▶ WHAT YOU HAVE TO DO: Update the passage on toll telephone service below so that "subscriber" reads "customer", beginning at the words "As in Office" and stopping after "service is located.".

▶ SOURCE EXTRACT:
>>>>
IV. Honeywell’s Service Does Not Fall Within The Definition of “Toll Telephone Service” Set Forth in Section 4252(b)(2)
As in Office Max, Fortis, and Reese, the Government argues that “plaintiffs long distance service is taxable under section 4252(b)(2) if it is not taxable under section 4252(b)(1).” Def.’s Br. in Supp. of its Cross-Mot. (“Def.’s Br.”) at 45. Section 4252(b)(2) involves:
a service which entitles the subscriber, upon payment of a periodic charge (determined as a flat amount or upon the basis of total elapsed transmission time), to the privilege of an unlimited number of telephonic communications to or from all or a substantial portion of the persons having telephone or radio telephone stations in a specified area which is outside the local telephone system area in which the station provided with this service is located.
<<<<
▶ DATASET RECORDS:
>>>>
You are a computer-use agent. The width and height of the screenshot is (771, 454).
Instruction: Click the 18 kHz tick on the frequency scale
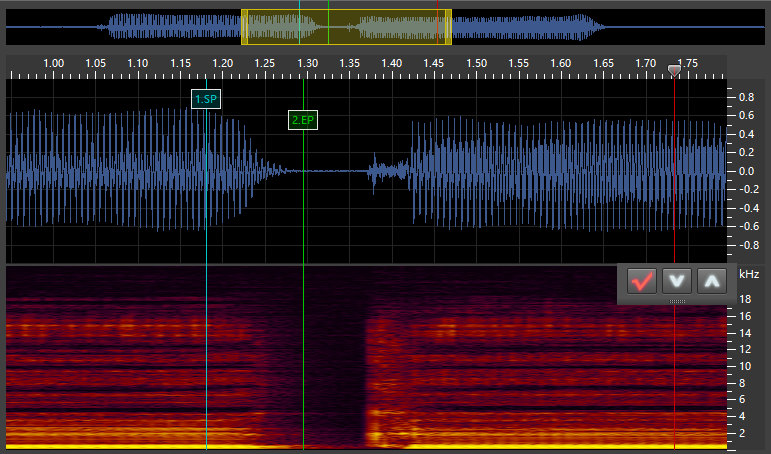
<<<<
>>>>
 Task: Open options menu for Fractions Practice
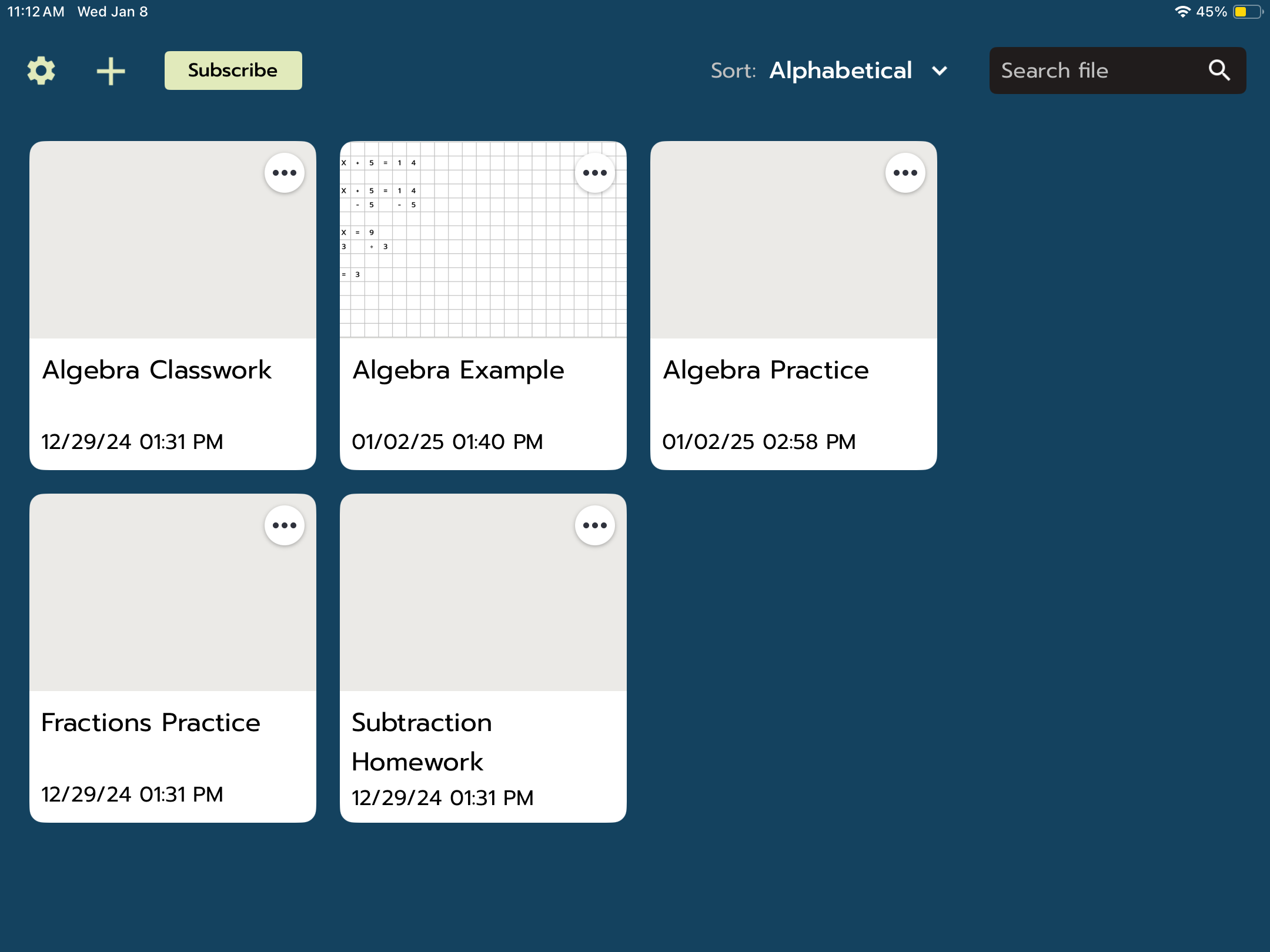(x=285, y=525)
<<<<
▶ EXERCISE SOLUTION:
As in Office Max, Fortis, and Reese, the Government argues that “plaintiffs long distance service is taxable under section 4252(b)(2) if it is not taxable under section 4252(b)(1).” Def.’s Br. in Supp. of its Cross-Mot. (“Def.’s Br.”) at 45. Section 4252(b)(2) involves:
a service which entitles the customer, upon payment of a periodic charge (determined as a flat amount or upon the basis of total elapsed transmission time), to the privilege of an unlimited number of telephonic communications to or from all or a substantial portion of the persons having telephone or radio telephone stations in a specified area which is outside the local telephone system area in which the station provided with this service is located.